Author: Beyza Günsel Sürücü
Introduction
Through Article 20 of Law No. 7440 on Restructuring of Certain Receivables and Amending Certain Laws (“Law No. 7440”), published in the Official Gazette dated 12 March 2023 and No. 32130, significant and new tax regulations regarding debt push down financing structure for merger transactions are introduced. In this article, the situation of debt push down in mergers and what the regulation introduced by Law No. 7440 changes in tax terms are explained.
Debt Push Down in Merger Transactions
It is common in business life for companies to participate in the target company they wish to acquire as a parent company or through special purpose vehicles (“SPV”) established for this purpose and to realize such share purchases by obtaining loans.

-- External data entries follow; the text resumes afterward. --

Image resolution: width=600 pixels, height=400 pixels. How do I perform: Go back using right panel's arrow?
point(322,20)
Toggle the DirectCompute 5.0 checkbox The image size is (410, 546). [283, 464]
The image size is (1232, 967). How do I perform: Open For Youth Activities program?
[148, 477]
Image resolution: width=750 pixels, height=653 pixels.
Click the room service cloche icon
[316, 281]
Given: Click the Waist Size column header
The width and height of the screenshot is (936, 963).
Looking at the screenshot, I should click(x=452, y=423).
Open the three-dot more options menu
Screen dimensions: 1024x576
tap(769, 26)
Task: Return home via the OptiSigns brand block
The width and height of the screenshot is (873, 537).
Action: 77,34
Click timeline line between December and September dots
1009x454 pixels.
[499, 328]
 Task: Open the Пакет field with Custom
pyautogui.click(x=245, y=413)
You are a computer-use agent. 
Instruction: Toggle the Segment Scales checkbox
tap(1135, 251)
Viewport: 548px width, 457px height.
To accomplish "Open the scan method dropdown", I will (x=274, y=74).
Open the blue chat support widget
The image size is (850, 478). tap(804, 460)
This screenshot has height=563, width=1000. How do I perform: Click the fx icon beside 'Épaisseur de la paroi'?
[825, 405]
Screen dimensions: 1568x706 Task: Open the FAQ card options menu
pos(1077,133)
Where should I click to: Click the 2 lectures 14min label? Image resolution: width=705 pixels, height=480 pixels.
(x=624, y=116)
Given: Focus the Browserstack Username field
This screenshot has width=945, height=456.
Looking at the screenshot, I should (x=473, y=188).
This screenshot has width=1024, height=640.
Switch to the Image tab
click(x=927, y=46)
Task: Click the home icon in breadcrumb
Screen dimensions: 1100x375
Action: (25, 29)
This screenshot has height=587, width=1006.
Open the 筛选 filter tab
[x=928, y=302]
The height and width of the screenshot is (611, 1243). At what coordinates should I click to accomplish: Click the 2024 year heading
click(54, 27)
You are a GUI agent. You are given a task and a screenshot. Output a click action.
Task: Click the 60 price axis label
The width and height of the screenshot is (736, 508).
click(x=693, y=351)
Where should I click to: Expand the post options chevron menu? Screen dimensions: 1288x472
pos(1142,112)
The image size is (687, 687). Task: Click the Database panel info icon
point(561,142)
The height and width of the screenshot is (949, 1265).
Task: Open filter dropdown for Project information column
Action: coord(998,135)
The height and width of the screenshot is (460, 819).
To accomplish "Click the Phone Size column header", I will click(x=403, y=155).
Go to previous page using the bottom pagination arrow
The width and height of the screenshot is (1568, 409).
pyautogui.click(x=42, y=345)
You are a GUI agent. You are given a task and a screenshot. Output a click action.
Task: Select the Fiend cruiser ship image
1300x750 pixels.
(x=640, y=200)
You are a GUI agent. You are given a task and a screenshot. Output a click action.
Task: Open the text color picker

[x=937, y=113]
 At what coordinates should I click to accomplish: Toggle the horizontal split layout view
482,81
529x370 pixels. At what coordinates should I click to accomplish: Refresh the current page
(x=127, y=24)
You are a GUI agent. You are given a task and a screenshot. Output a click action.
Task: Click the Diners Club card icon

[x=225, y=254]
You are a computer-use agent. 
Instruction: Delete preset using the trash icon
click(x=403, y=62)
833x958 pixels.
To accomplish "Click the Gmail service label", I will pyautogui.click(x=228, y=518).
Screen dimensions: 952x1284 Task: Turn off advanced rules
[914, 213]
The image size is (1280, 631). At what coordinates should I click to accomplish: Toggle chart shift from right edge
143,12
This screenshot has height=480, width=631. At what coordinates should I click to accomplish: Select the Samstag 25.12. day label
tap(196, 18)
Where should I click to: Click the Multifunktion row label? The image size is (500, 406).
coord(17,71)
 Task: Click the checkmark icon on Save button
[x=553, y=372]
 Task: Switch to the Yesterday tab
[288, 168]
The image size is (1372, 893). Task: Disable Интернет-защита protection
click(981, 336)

In this context, “debt push down” may be defined as follows: (i) acquisition to be financed through loan takes place through the purchase of the target company’s shares by the parent company or an SPV established specifically for this purpose, (ii) then the acquired company and the parent company/SPV are merged as the tax-neutral merger within the scope of Article 19 of the Corporate Tax Law No. 5520 ("CTL"), (iii) thereby the loans obtained for the share purchase can be transferred to the acquired company. As a result of the structure mentioned above, the interest on the loan obtained for the share purchase can be deducted from the taxable income of the acquired company. The said merger can take place downwards (within the acquired company) or upwards (within the acquiring company).